* Exercises:
a – Answer these from the forum thread about a hedgehog's growling noise:
(i) At what moment does the hedgehog make the growling noise?
(ii) According to the update, what did the hedgehog do a few minutes later?
(iii) What two things does Puffers315 say the hiss sounds like?
b – Write what comes next in the forum thread about a hedgehog's growling noise, picking up right after its last sentence.

* Extract:

=======

# Weird Noise??



## Dylan227 (Dec 18, 2010)

Hello,


When my hedgehog spikes up and rolls into a ball, she makes this weird growling noise. It sounds like it is coming from inside her. It is pretty loud. Is this normal for hedgehogs??


----------



## Dylan227 (Dec 18, 2010)

Dylan227 said:


> Hello,
> 
> When my hedgehog spikes up and rolls into a ball, she makes this weird growling noise. It sounds like it is coming from inside her. It is pretty loud. Is this normal for hedgehogs??


UPDATE: A few minutes later, he made a huge poop  does this have anything to do with it?


----------



## Puffers315 (Apr 19, 2010)

You're probably hearing the hedgehog hiss (at least what I call it). It sounds kind of like a motorboat or helicopter, and does kind of sound more like its coming from within rather than from their mouth. As for the poop...might be related, he might have been trying to go to the bathroom and you disturbed him. The hiss is usually a sound of a displeased hog, I've yet to find a good video with it in it.

=======

* Given information:
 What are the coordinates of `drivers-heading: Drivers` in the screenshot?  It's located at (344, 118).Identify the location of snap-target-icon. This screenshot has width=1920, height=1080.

=======

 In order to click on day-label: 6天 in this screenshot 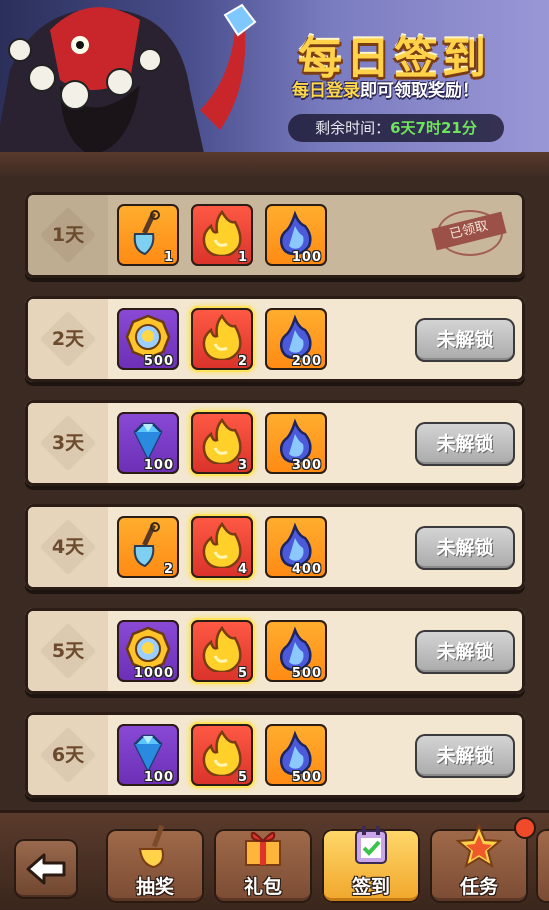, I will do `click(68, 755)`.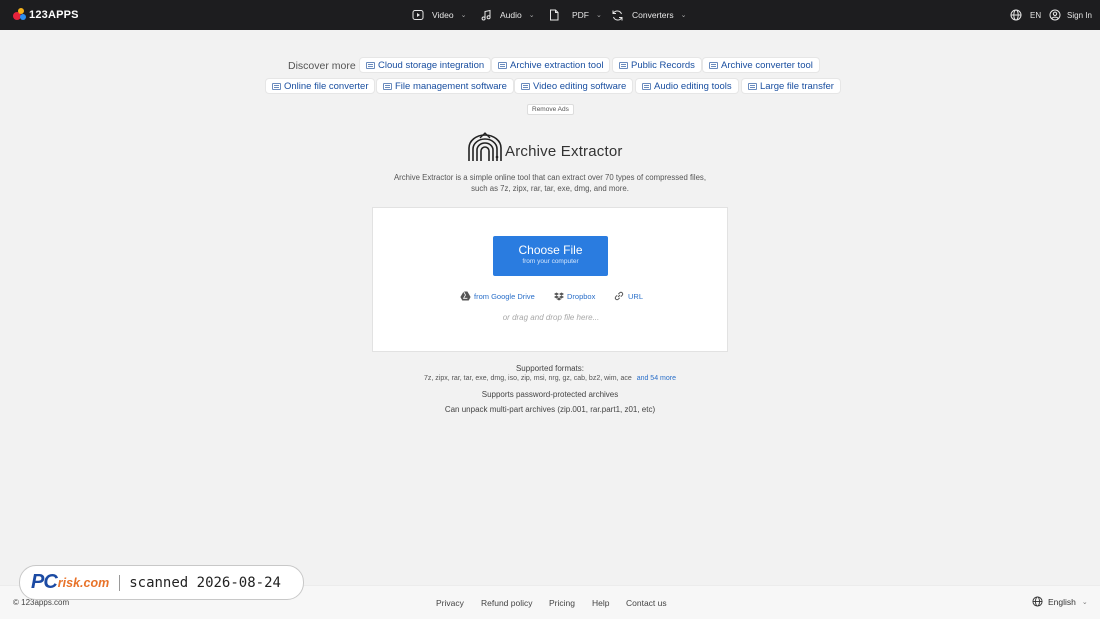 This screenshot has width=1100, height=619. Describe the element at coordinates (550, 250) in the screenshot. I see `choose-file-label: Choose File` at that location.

=======

* Answers for the tasks:
a –
(i) When it spikes up and rolls into a ball.
(ii) It made a huge poop.
(iii) A motorboat or a helicopter.

b –
----------



## Hedgehog Grove (Jul 21, 2010)

There is a hedgehog hiss ( sounds like a old fashioned train) and then there is a hedgehog growl lol which as named sounds like a growl.

It is a defensive warning a bit more verbal that the hissing and popping.


----------



## MissC (Nov 15, 2010)

PapilionRu said:


> There is a hedgehog hiss ( sounds like a old fashioned train) .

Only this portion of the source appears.